* [TASKS]:
• a. In the thread about replacing text in a PDF, which version does the user say they are on?
• b. Summarize the thread about replacing text in a PDF in two sentences.
• c. Carry on the thread about replacing text in a PDF from its last post.
## Begin SOURCE EXCERPT
We are using below code to replace string with blank in PDF file. We are facing issue of taking more memory. mainly doc.Pages.Accept(absorber). Do you have any other option with minimum memory. We are using 21.12 version.
string pattern = “HORIZON/WINDOW|Revolutions start|ULAGE”;
Regex regex = new Regex(pattern, RegexOptions.IgnoreCase);
var textSearchOptions = new TextSearchOptions(true);
TextFragmentAbsorber absorber = new TextFragmentAbsorber(regex);
absorber.TextSearchOptions = textSearchOptions;
absorber.TextReplaceOptions = new TextReplaceOptions(TextReplaceOptions.ReplaceAdjustment.None);
doc.Pages.Accept(absorber);
TextFragmentCollection textFragmentCollection = absorber.TextFragments;
foreach (TextFragment textFragment in textFragmentCollection)
{
textFragment.Text = string.Empty;
}
@cyginfo
Could you please share the sample PDF document as well for our reference? We will test the scenario in our environment and address it accordingly.
I will arrange document to be sent to you by tomorrow as dev team left for day. Just to add here, we believe this issue is not for particular document but for any type of document.
@cyginfo
In order to prevent high memory consumption, you can search and get the text on page level like below:
foreach(Page page in doc.Pages)
{
page.Accept(absorber);
}
However, if it still does not help, please share a sample file for our reference so that we can further test the scenario in our environment and address it accordingly.
Please download document(20 MB.pdf) from below google drive links,
https://drive.google.com/file/d/15VU36fVI2SQcbkGnDp3aftst8wbIdvsd/view?usp=sharing
Let me know if you face any difficulty to download file.
## End SOURCE EXCERPT
## Begin PROVIDED MATERIAL
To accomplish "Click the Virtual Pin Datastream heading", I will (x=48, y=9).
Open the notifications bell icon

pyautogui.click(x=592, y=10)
## End PROVIDED MATERIAL
* [REPLIES]:
• a. 21.12

• b. A user who replaces matched strings with blanks in PDF files on version 21.12 reports high memory use, mainly from doc.Pages.Accept(absorber), and is asked for a sample PDF. The reply suggests running the absorber page by page to lower memory consumption, and the user shares a 20 MB PDF through a Google Drive link.

• c.
@cyginfo
Are you sure that the regular expression you shared with us is able to extract the text from this PDF? We tested it in our environment and it was not finding any text. Furthermore, we could not notice the memory consumption issue while testing using below code and 22.3 version of the API:
Aspose.Pdf.Document pdfDocument = new Aspose.Pdf.Document(dataDir + @"20 MB.pdf");
string pattern = "HORIZON/WINDOW|Revolutions start|ULAGE";
Regex regex = new Regex(pattern, RegexOptions.IgnoreCase);
foreach (var page in pdfDocument.Pages)
{
var textSearchOptions = new TextSearchOptions(true);
TextFragmentAbsorber absorber = new TextFragmentAbsorber(regex);
absorber.TextSearchOptions = textSearchOptions;
absorber.TextReplaceOptions = new TextReplaceOptions(TextReplaceOptions.ReplaceAdjustment.None);
page.Accept(absorber);
TextFragmentCollection textFragmentCollection = absorber.TextFragments;
foreach (TextFragment textFragment in textFragmentCollection)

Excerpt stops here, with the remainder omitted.